## Record extracts
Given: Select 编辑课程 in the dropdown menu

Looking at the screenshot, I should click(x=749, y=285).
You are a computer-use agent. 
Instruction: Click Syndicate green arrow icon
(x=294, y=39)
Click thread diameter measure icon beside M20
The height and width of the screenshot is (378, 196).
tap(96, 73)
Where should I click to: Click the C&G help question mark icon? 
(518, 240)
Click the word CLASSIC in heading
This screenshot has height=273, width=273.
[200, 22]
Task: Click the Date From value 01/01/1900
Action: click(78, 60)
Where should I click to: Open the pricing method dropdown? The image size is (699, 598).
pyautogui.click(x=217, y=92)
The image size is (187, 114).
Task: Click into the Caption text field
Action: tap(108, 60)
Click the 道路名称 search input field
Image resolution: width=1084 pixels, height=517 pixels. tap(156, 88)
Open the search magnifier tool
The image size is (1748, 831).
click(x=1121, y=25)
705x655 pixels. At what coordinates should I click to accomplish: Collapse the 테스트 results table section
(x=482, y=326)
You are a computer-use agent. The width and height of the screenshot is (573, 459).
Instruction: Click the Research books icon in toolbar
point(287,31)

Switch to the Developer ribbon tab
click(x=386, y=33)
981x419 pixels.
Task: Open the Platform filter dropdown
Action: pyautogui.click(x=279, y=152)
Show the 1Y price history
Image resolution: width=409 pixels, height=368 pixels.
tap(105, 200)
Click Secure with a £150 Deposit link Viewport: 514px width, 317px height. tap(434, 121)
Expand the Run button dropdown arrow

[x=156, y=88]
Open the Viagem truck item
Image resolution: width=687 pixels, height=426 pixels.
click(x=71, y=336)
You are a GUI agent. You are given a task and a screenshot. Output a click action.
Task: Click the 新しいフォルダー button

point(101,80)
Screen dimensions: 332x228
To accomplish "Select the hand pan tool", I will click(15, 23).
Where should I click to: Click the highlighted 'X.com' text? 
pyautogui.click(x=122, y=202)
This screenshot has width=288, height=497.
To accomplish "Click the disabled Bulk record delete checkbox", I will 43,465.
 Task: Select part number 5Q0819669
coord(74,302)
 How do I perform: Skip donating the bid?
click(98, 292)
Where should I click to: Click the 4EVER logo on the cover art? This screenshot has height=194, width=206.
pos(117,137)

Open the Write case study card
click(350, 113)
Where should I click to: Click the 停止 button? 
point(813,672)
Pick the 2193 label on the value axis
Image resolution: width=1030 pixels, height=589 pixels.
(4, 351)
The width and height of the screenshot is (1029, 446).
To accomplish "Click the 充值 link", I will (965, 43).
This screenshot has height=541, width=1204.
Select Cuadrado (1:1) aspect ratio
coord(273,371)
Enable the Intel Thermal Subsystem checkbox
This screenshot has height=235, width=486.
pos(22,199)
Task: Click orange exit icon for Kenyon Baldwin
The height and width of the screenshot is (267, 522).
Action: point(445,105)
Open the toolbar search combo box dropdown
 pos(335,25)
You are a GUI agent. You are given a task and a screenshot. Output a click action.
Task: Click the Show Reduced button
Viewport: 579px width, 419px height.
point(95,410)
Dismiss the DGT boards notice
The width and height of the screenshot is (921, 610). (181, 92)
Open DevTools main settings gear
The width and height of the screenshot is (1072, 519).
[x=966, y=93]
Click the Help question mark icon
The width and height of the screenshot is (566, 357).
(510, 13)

## Brief
Transcribe the listing above in full, word for word.

## Output
Given: Select 编辑课程 in the dropdown menu

Looking at the screenshot, I should click(x=749, y=285).
You are a computer-use agent. 
Instruction: Click Syndicate green arrow icon
(x=294, y=39)
Click thread diameter measure icon beside M20
The height and width of the screenshot is (378, 196).
tap(96, 73)
Where should I click to: Click the C&G help question mark icon? 
(518, 240)
Click the word CLASSIC in heading
This screenshot has height=273, width=273.
[200, 22]
Task: Click the Date From value 01/01/1900
Action: click(78, 60)
Where should I click to: Open the pricing method dropdown? The image size is (699, 598).
pyautogui.click(x=217, y=92)
The image size is (187, 114).
Task: Click into the Caption text field
Action: tap(108, 60)
Click the 道路名称 search input field
Image resolution: width=1084 pixels, height=517 pixels. tap(156, 88)
Open the search magnifier tool
The image size is (1748, 831).
click(x=1121, y=25)
705x655 pixels. At what coordinates should I click to accomplish: Collapse the 테스트 results table section
(x=482, y=326)
You are a computer-use agent. The width and height of the screenshot is (573, 459).
Instruction: Click the Research books icon in toolbar
point(287,31)

Switch to the Developer ribbon tab
click(x=386, y=33)
981x419 pixels.
Task: Open the Platform filter dropdown
Action: pyautogui.click(x=279, y=152)
Show the 1Y price history
Image resolution: width=409 pixels, height=368 pixels.
tap(105, 200)
Click Secure with a £150 Deposit link Viewport: 514px width, 317px height. tap(434, 121)
Expand the Run button dropdown arrow

[x=156, y=88]
Open the Viagem truck item
Image resolution: width=687 pixels, height=426 pixels.
click(x=71, y=336)
You are a GUI agent. You are given a task and a screenshot. Output a click action.
Task: Click the 新しいフォルダー button

point(101,80)
Screen dimensions: 332x228
To accomplish "Select the hand pan tool", I will click(15, 23).
Where should I click to: Click the highlighted 'X.com' text? 
pyautogui.click(x=122, y=202)
This screenshot has width=288, height=497.
To accomplish "Click the disabled Bulk record delete checkbox", I will 43,465.
 Task: Select part number 5Q0819669
coord(74,302)
 How do I perform: Skip donating the bid?
click(98, 292)
Where should I click to: Click the 4EVER logo on the cover art? This screenshot has height=194, width=206.
pos(117,137)

Open the Write case study card
click(350, 113)
Where should I click to: Click the 停止 button? 
point(813,672)
Pick the 2193 label on the value axis
Image resolution: width=1030 pixels, height=589 pixels.
(4, 351)
The width and height of the screenshot is (1029, 446).
To accomplish "Click the 充值 link", I will (965, 43).
This screenshot has height=541, width=1204.
Select Cuadrado (1:1) aspect ratio
coord(273,371)
Enable the Intel Thermal Subsystem checkbox
This screenshot has height=235, width=486.
pos(22,199)
Task: Click orange exit icon for Kenyon Baldwin
The height and width of the screenshot is (267, 522).
Action: point(445,105)
Open the toolbar search combo box dropdown
 pos(335,25)
You are a GUI agent. You are given a task and a screenshot. Output a click action.
Task: Click the Show Reduced button
Viewport: 579px width, 419px height.
point(95,410)
Dismiss the DGT boards notice
The width and height of the screenshot is (921, 610). (181, 92)
Open DevTools main settings gear
The width and height of the screenshot is (1072, 519).
[x=966, y=93]
Click the Help question mark icon
The width and height of the screenshot is (566, 357).
(510, 13)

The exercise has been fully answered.